One of those perfect marriages of ingredients, and one of the easiest desserts to prepare and serve at a dinner party. The idea came from a customer back in my Le Caprice days. I can't think why more chefs haven't copied it. Maybe it's because it's not stretching enough for most pastry chefs.

But when it comes to producing a beautiful dessert at home, that's a virtue. And what could be simpler: berries biding their time in the freezer and white chocolate sauce gently heating over a pan of simmering water, until you're ready to serve and gobble it all up. This version uses just one berry but, if you like, you can use a mixture of summer fruits.

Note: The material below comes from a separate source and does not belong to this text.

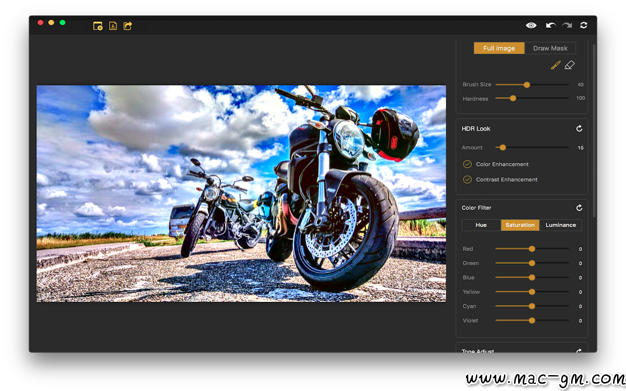
Task: Click the save image document icon
Action: 113,26
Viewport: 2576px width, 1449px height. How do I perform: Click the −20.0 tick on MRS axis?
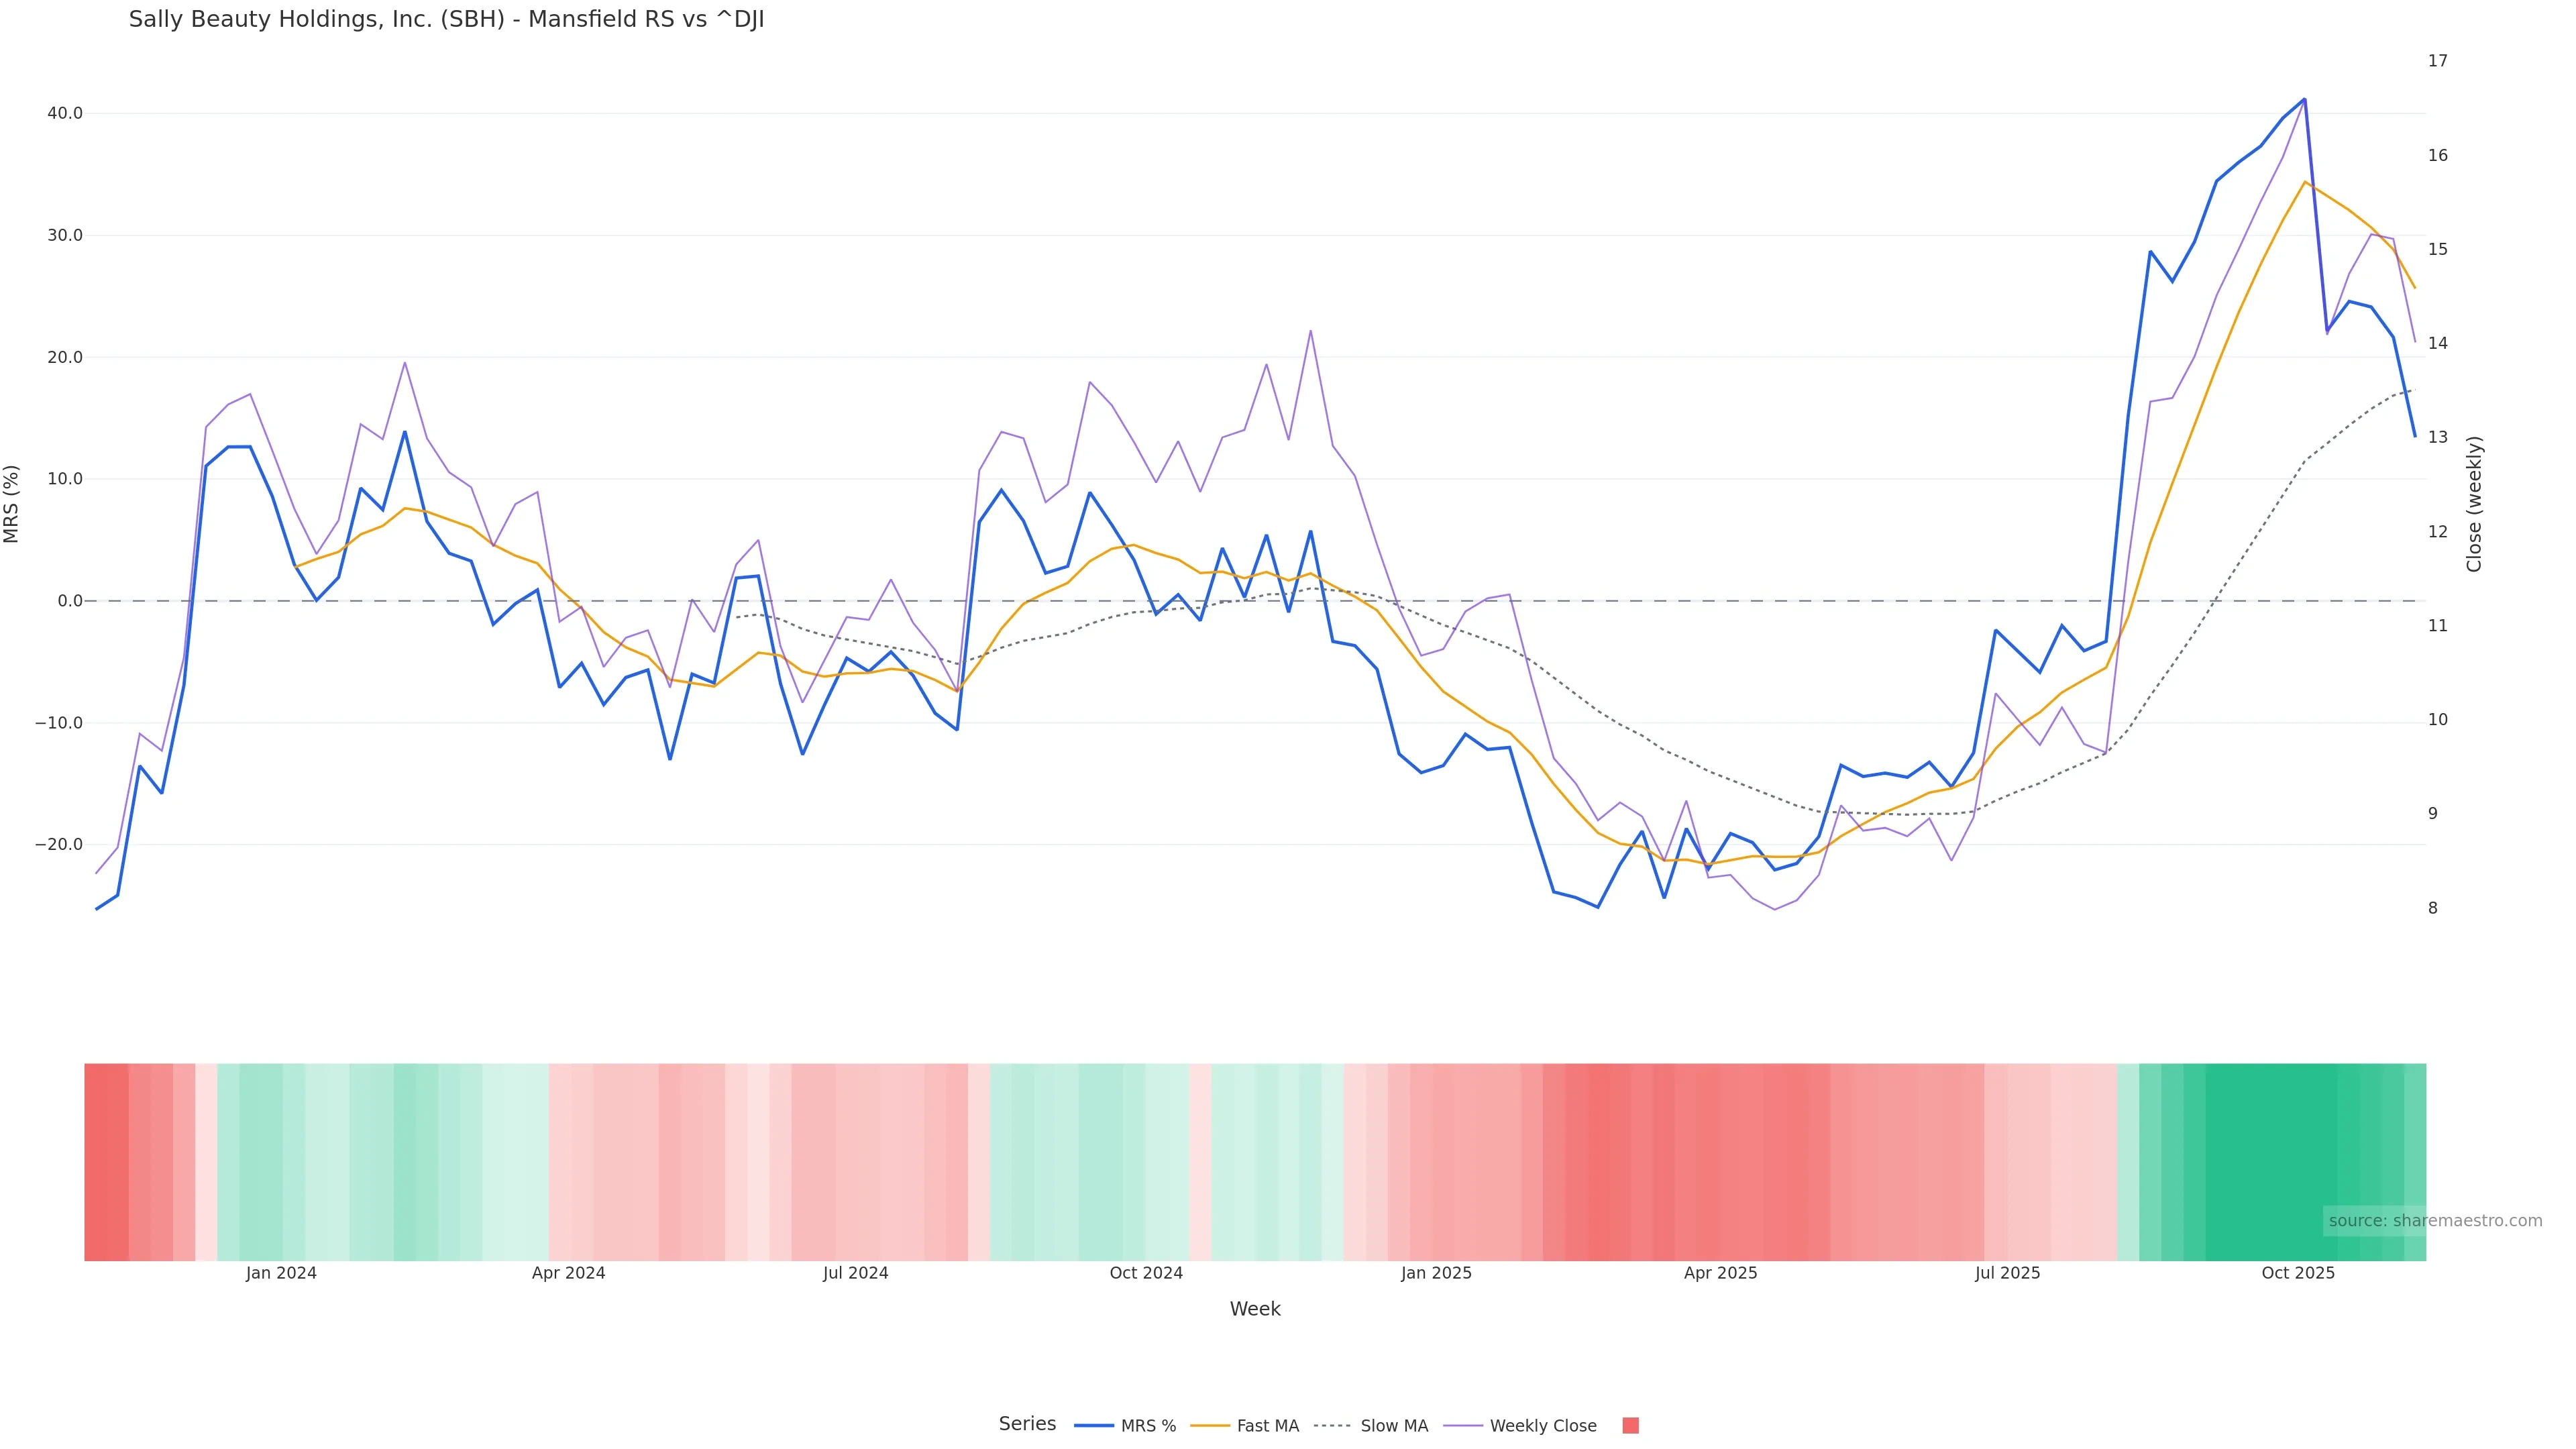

350-400g blueberries, frozen

For the sauce

300g best-quality white chocolate, buttons or bars, chopped into pieces
300ml double cream

Put the chocolate and cream into a bowl over a pan of simmering water for about 20-30 minutes, stirring every so often. This can be done while you are eating your starters or mains. When the sauce is hot, just cover it with clingfilm and turn the heat off.

Five minutes before serving, put the blueberries on to a dessert plate and leave at room temperature to lose a little of their chill for 3-4 minutes, but don't, however, let them start defrosting.

Transfer the chocolate sauce into a serving jug. Place the berries in front of your guests and pour the hot chocolate sauce generously over the berries at the table.